Electroplating delivers high energy batteries
Image: Electron micrograph cross-section of aluminum foil plated with lithium cobalt oxide, a common material in lithium-ion batteries. [Hailong Ning and Jerome Davis III, Xerion Advanced Battery]
Researchers at the US-based University of Illinois, Xerion Advanced Battery and Nanjing University, China, have developed a method for electroplating lithium-ion battery cathodes.
The technique delivers high-quality, high-performance battery materials, opening the door to flexible and solid-state batteries.
"This is an entirely new approach to manufacturing battery cathodes, which resulted in batteries with previously unobtainable forms and functionalities," highlights Professor Paul Braun, Director of the Frederick Seitz Materials Research Lab at Illinois.
Traditional lithium-ion battery cathodes use powders mixed with glue-like binders to form a slurry that is spread on a thin sheet of aluminum foil and dried.
But as Braun's colleague, Hailong Ning, Director of Research and Development at Xerion Advanced Battery, points out: "The glue is not active. It doesn't contribute anything to the battery, and it gets in the way of electricity flowing in the battery."
"You have all this inactive material taking up space inside the battery, while the whole world is trying to get more energy and power from the battery," he adds.
Given this, the researchers have developed a general low-temperature (260°C) molten salt electrodeposition method to directly electroplate the Li-ion battery cathode materials onto aluminium foil.
During electroplating, a pulsed waveform is applied between the working and the reference electrodes; the researchers discovered that pulsed deposition forms higher-quality material on the planar electrodes than constant current or voltage deposition.
What's more, pulsed deposition also allows the researchers to infill the 3D structured electrodes.
Illinois Professor Paul Braun and Hailong Ning, Director of Research and Development at Xerion Advanced Battery have led a research team that has developed a method for directly electroplating lithium-ion battery cathodes. [L. Brian Stauffer]

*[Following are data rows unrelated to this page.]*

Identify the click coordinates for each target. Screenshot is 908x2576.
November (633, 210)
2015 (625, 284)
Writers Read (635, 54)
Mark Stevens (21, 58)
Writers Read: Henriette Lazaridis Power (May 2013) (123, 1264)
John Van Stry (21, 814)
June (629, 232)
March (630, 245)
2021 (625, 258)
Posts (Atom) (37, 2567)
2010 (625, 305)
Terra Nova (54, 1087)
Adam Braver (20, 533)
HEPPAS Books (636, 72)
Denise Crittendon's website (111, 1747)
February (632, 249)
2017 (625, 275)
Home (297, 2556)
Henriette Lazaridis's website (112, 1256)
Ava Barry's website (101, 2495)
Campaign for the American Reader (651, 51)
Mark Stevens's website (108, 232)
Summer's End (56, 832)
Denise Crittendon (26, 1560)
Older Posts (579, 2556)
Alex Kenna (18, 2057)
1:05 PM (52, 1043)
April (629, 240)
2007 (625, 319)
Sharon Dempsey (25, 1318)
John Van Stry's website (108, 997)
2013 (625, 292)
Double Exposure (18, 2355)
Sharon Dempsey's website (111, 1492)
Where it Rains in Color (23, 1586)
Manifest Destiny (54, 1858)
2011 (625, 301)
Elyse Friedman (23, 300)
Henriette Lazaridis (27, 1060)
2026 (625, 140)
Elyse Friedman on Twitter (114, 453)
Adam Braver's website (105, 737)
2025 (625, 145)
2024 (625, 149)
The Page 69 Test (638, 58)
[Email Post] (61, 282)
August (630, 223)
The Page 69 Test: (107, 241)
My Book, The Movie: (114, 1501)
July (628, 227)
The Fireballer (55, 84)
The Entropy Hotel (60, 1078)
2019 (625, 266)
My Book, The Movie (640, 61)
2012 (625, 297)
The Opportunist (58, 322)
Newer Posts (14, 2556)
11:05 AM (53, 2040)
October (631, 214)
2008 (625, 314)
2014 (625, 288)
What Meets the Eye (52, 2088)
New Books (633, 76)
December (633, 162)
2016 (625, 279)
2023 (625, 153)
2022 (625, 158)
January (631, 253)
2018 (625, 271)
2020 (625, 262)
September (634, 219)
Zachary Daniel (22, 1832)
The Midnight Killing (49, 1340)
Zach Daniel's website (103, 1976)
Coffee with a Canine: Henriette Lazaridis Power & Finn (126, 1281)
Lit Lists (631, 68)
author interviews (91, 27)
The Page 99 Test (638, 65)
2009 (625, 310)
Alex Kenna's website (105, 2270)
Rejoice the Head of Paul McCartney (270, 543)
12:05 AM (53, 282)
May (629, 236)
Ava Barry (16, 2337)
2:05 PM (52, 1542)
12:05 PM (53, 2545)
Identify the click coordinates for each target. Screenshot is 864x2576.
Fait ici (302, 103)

Thanks to the lack of glue, an electroplated cathode packs in 30 percent more energy than a conventional cathode, claim the researchers.
The cathode can also charge and discharge faster, as the current passes directly through the electrode, without having to traverse the inactive glue or slurry's porous structure.
The researchers have demonstrated the technique on carbon foam as well as foils and surfaces with different textures, shapes and flexibility, opening the door to .
"This method opens the door to flexible and three-dimensional battery cathodes, since electroplating involves dipping the substrate in a liquid bath to coat it," says Professor Huigang Zhang from Nanjing University.
"These designs are impossible to achieve by conventional processes," adds Braun. "But what's really important is that it's a high-performance material and that it's nearly solid."
"By using a solid electrode rather than a porous one, you can store more energy in a given volume. At the end of the day, people want batteries to store a lot of energy," he concludes.
Research is published in Science Advances.